Guilloché, or guillochage, is engraving a repetitive pattern on the dial using a hand-driven machine. Breguet is particularly well-known for its diverse and beautiful guilloché, but arguably the most famous example is the 'clous-de-Paris' pattern used by Audemars Piguet on the Royal Oak, i.e. the Tapisserie.




Giving function to the form
So far, we've discussed the structure and aesthetics of a dial, but not the actual functional purpose they serve. Hours and minutes are pretty self-explanatory, as is a date window. Even more esoteric complications like day and month are pretty self-explanatory. Things like power reserve, which indicates how much running time your mechanical watch has left, are undeniably useful, while something like a moon phase is charming, but pretty niche. Where things start getting interesting is chronographs. Not the functionality of the chronography itself, which is typically displayed in a series of registers or sub-dials with one for each unit of time (typically hours and minutes, with the central chronograph hand measuring elapsed seconds), but things really start getting busy with the chronograph scales. Typically laid out around the outside of a dial, these allow the wearer to accurately determine a very specific piece of information.

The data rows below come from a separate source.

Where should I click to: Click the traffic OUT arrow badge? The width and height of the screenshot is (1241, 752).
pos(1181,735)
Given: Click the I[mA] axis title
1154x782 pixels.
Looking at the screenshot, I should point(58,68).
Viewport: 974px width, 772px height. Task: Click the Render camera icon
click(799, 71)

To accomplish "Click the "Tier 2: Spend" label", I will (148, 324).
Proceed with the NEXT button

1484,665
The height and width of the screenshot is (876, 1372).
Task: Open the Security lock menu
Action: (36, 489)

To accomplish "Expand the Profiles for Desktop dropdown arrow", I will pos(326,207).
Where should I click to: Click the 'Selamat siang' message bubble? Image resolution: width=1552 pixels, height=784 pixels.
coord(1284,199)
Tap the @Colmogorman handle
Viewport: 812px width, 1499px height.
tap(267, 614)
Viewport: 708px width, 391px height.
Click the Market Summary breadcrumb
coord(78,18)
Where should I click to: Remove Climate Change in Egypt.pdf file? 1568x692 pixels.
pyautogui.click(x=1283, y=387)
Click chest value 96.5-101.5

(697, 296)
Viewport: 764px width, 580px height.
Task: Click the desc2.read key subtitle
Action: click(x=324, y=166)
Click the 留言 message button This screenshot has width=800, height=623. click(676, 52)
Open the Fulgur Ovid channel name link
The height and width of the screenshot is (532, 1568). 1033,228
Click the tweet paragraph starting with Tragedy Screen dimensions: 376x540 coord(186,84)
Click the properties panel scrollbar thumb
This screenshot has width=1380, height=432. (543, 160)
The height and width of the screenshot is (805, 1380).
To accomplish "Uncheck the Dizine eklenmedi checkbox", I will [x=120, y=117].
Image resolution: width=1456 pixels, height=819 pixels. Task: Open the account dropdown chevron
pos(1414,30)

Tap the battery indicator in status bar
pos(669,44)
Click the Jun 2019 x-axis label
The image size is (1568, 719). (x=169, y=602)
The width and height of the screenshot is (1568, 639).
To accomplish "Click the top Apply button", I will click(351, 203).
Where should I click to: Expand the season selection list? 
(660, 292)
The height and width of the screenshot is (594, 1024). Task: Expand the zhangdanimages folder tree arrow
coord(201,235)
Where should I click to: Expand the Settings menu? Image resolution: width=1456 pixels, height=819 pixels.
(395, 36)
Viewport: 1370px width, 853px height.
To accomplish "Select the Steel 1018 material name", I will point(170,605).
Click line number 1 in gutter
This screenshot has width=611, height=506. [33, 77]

Most common is a tachymetre, which allows you to determine speed over a set distance. A pulsometre scale allows doctors to work out someone's pulse; and so on. While they're not used very much these days, they're a nice throw-back to the original purpose of these accurate instruments, and a cool reminder of the history a dial can hold. One nice twist on this theme is the 'What could you do in 14 seconds' text on Omega's Apollo 13 Silver Snoopy — referencing the crucial role the chronograph played in the Apollo 13 mission.

The next level


Not all dials are about function though. Some very special dials are about absolutely stunning stones. When gems — usually diamonds — are used on a dial, it's typically as hour markers, but the ultimate expression of a gem-set dial has to be pavé. Pavé doesn't refer to the cut of the stone, but rather how the stones are set into the metal of the dial. It takes its name from ‘pavement’, as the stones are set so close together to resemble a solid surface. Well-done pavé requires numerous skills, from the actual jewellery setting to the selection, grading and cutting of the stones. Once you add colour into the equation, that just adds a layer of complexity. And while some after-market stone setters and customisers do fine work on the stone setting, they often fall short when it comes to the quality and consistency of the stones. And when you're looking at a fully set dial, that quality really speaks for itself.